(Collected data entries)
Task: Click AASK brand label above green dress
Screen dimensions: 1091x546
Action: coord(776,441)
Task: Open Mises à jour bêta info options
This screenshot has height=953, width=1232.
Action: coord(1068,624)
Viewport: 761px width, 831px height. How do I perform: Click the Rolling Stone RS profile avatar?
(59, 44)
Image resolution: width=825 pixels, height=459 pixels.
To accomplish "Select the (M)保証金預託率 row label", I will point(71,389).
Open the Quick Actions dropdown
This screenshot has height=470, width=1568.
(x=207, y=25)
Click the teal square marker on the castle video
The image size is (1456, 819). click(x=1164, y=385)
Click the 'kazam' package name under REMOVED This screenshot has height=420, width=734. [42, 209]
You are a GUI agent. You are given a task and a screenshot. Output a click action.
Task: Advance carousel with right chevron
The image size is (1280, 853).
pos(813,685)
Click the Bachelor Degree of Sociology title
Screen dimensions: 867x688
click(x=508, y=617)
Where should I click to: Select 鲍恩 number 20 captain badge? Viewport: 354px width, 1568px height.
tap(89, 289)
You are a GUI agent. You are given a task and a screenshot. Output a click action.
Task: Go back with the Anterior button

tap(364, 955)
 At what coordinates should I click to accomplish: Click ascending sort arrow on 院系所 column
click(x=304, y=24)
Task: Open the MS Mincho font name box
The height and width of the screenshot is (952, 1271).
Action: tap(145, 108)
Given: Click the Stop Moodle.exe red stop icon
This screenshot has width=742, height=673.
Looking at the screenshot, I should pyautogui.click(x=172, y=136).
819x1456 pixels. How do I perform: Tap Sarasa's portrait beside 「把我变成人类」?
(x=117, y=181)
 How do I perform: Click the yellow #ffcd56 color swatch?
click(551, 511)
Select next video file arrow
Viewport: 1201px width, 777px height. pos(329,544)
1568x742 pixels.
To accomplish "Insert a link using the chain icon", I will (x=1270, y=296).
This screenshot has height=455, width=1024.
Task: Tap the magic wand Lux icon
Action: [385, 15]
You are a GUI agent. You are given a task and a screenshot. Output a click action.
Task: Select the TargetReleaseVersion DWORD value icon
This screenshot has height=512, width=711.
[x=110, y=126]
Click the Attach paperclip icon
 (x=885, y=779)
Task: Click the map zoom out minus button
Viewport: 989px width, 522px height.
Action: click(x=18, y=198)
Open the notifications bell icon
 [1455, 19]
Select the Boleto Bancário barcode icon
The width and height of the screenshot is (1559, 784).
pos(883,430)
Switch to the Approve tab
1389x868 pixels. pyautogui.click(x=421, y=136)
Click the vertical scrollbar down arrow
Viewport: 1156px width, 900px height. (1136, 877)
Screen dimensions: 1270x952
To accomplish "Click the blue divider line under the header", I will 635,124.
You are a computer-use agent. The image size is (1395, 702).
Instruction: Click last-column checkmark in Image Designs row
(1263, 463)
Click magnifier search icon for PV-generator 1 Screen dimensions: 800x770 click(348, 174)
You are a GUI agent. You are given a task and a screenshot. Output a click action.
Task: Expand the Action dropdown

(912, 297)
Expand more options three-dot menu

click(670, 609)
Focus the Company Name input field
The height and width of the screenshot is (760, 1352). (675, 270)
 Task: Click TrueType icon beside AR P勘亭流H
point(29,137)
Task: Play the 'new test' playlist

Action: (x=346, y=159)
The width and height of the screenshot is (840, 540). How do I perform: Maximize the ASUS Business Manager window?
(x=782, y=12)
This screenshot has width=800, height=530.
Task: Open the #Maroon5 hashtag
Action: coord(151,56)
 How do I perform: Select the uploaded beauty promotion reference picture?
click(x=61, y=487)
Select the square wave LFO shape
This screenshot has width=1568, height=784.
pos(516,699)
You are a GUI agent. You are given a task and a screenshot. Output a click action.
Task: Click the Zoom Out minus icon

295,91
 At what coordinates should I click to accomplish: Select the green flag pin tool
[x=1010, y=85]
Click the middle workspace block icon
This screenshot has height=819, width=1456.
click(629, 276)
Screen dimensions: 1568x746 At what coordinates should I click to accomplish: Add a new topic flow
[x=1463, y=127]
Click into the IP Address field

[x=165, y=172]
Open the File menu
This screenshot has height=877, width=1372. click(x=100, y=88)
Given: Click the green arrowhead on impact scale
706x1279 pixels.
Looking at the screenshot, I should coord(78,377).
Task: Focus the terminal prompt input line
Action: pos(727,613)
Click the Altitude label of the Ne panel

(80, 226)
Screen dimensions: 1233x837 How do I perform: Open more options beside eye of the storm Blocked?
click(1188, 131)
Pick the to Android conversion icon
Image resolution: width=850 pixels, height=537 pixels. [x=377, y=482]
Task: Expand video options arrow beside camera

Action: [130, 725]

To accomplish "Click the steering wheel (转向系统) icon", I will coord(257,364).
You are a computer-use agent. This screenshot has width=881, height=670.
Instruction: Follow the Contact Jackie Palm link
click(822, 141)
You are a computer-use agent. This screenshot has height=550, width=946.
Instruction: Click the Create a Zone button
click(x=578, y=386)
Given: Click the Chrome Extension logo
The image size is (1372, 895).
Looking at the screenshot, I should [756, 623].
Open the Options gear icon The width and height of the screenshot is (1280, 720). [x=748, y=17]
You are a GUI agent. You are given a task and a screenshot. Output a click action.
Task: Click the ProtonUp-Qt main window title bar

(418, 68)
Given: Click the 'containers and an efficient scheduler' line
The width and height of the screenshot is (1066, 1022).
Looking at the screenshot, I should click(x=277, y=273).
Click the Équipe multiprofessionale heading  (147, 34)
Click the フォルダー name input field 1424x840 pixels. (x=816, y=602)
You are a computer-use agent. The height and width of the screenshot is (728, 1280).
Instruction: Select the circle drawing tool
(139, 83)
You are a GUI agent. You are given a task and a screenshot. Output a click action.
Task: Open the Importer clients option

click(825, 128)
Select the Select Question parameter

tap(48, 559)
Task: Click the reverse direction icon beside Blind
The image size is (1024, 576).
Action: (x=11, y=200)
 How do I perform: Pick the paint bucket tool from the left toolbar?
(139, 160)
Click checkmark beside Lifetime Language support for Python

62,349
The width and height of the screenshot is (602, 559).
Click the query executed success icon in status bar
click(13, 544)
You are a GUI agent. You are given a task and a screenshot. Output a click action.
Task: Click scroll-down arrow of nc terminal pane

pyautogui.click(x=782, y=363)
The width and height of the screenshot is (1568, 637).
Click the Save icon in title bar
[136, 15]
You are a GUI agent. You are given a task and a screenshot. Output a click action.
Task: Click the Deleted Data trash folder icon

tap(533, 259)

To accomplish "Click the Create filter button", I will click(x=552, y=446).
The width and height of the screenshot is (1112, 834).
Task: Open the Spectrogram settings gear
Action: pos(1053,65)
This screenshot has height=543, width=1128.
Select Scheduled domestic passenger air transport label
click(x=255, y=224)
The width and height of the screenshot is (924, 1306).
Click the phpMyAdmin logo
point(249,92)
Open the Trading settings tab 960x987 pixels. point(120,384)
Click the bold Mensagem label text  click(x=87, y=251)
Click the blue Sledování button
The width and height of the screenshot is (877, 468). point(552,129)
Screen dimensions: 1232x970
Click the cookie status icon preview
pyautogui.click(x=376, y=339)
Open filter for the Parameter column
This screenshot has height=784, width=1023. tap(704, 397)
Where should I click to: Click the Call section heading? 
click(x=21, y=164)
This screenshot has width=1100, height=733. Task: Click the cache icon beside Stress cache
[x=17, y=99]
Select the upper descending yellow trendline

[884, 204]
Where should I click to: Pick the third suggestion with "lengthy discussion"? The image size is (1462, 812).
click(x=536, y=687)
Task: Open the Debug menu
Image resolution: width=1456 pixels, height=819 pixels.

WORK INSTRUCTIONS = Search the entries for the word "computer" and copy every line that has it.

ANSWER BOX =
You are a computer-use agent. The image size is (1395, 702).
You are a computer-use agent. This screenshot has width=881, height=670.
You are a computer-use agent. This screenshot has height=550, width=946.
You are a computer-use agent. The height and width of the screenshot is (728, 1280).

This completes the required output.